Formalities completed, she’s very polite, well trained to make sure that she’s dealt with my issue, so after we do some verbal bowing and hand-shaking, I hang up and check the number. It doesn’t match.
I call back again. Another trip through the menu system, another representative who has to research the issue again, she assures me it’s the Fastscripts campaign. I explain again that I was given the number and it didn’t match. She gives me the number again, the one that should have been displayed. “Yes, that’s the one I was given on the first call.” Again, I give her the number that shows on my phone. It clearly doesn’t match. She politely apologizes for taking my time, especially since I’ve had to call more than once and assures me that this was an authorized call. She says she just wants me to feel safe.
We are speaking in slow motion now.
“But. It. Is. Not. The. Number. You. Told. Me. It. Would. Be.” I wonder if I seem as dotty as they treat me.

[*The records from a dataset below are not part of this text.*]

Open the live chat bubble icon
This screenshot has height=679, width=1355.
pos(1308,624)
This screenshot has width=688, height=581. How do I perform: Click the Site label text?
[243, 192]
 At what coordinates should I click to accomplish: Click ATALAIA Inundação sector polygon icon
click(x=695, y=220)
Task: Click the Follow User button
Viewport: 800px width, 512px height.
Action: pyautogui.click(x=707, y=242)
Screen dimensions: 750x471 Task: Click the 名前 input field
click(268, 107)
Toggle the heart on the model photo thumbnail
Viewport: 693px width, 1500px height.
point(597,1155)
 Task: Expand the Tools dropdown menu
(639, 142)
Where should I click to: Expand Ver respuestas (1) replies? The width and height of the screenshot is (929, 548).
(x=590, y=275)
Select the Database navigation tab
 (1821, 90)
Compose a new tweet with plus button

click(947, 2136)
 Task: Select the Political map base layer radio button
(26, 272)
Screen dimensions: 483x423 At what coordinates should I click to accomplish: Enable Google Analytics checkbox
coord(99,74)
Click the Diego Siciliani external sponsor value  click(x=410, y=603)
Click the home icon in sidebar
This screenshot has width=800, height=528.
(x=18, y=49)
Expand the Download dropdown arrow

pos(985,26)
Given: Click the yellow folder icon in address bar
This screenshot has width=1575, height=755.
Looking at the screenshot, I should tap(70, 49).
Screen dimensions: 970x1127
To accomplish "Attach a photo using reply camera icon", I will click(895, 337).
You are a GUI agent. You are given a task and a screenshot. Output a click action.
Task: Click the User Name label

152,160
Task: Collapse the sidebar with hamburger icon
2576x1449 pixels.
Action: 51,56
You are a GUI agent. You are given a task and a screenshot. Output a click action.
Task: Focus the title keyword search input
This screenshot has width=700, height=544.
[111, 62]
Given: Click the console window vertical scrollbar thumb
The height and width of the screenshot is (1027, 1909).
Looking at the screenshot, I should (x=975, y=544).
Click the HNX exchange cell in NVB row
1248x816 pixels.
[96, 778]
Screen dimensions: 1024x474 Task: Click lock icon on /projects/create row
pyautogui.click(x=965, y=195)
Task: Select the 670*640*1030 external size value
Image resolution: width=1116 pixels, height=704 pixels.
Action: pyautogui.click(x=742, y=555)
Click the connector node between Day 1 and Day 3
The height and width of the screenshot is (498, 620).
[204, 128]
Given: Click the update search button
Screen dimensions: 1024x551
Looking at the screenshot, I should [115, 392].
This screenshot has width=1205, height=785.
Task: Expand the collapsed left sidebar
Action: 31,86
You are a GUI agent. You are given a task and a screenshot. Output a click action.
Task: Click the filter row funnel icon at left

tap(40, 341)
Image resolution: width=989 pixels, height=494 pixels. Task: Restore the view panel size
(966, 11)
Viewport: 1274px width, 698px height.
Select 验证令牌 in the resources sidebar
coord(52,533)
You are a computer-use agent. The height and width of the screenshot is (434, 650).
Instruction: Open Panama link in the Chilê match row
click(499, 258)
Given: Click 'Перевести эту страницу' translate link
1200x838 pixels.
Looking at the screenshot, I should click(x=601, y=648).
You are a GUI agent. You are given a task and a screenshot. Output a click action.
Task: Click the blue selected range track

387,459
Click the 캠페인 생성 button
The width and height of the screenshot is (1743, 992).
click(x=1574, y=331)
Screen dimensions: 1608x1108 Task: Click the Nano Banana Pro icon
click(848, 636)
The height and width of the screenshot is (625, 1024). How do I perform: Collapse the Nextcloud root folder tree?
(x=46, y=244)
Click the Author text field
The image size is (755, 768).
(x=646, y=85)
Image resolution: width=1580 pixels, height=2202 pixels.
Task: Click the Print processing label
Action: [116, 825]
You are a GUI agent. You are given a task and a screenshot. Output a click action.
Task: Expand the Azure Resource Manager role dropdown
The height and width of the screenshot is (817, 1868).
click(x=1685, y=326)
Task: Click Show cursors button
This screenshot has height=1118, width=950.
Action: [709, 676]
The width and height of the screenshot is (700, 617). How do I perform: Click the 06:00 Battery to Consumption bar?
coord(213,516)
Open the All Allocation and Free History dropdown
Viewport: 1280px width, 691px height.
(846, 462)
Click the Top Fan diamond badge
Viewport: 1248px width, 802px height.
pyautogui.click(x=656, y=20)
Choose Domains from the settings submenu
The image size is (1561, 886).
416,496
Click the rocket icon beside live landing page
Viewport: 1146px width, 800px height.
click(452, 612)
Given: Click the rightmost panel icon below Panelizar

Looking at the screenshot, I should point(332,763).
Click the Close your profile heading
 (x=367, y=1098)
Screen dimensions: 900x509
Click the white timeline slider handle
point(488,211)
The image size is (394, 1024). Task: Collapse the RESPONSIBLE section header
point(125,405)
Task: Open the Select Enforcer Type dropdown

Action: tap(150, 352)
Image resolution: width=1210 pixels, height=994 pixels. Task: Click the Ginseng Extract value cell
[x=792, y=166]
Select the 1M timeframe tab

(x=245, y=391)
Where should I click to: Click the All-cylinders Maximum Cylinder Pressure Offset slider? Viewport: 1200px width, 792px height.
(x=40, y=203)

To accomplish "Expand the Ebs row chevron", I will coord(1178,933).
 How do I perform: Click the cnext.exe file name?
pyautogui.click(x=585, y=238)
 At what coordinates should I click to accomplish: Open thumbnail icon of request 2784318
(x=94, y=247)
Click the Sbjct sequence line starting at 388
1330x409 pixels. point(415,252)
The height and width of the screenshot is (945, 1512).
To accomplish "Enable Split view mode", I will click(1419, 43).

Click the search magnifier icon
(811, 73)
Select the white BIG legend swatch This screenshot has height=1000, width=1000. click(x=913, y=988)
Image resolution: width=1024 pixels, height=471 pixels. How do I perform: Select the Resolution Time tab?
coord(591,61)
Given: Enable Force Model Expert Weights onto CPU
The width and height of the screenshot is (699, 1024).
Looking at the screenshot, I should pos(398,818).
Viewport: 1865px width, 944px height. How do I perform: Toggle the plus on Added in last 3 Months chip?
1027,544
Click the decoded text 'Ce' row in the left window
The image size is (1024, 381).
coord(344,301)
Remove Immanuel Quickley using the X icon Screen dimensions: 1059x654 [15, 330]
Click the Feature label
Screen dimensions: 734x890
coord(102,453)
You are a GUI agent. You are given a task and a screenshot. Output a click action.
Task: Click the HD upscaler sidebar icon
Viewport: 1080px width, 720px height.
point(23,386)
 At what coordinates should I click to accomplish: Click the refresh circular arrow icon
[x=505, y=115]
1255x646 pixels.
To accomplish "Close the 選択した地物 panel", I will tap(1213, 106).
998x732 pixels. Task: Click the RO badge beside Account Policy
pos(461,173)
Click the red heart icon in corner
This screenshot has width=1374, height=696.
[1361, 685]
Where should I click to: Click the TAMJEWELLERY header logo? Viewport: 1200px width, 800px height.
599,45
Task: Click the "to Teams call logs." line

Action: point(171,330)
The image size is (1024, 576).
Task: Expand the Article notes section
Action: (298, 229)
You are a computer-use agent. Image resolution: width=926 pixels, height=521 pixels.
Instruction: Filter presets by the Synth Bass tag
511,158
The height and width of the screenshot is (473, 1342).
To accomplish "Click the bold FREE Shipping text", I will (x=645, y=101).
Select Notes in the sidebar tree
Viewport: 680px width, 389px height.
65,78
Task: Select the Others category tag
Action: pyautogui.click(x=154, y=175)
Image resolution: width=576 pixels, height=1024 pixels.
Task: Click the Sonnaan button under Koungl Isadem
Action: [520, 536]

I explain that this is what I do for a living and if I worked for them, I would check the number that was calling me; the number I’d given them, the number that didn’t match. Other customers might want to verify it, too. “Use your contacts at Fastscripts, find out if this is one of theirs. I know it’s unlikely, but someone might be using your name to collect personal information from your customers.”
“Do you have a security person I can talk to?” I know they must, by law.
Anne comes on the line, says she’s helping me now. We go through the issue again and she says she’ll investigate and call me back. An hour later she does.
With a smile in her voice she explains that this wasn’t Fastscripts after all. This was another third party partner of theirs. This third party partner is doing a survey of their Medicare patients to see if Big Insurance Company is providing the right services, I’d be asked things like whether I was afraid of falling, for example.
“So if I’d provided my name, I would have been asked for more personal information? About how I feel? My health status? And you’re doing this without advance notice, without any way for me to verify who I’m talking to other than believe a voice on the phone?” I’m speaking loudly now.
“I understand your concern and I’ve already raised it to management.” She says.
“Well, tell them again and tell them I said it louder!” I can’t stop now and I’m probably yelling. “Just give me two seconds more to speak my mind. Legitimate companies do things like this. Then we wonder why someone would give their private, personal information to a complete stranger?
There, I’ve had my say. If she is their security person, she probably even agrees. Sadly, it’s unlikely that one security professional and one dotty customer will slow down Big Insurance Company’s quest for higher sales. More formalities, she never loses the smile in her voice, and I’m done on the phone.
I say again. Lots of luck Mr. Soon-to-be-President, lots of luck.
Since it was necessary to truncate multiple encounters with my insurance company to make this readable, I’ve changed names. So this should be considered as a work of fiction. A work of fiction where the author is trying to depict events as accurately as possible.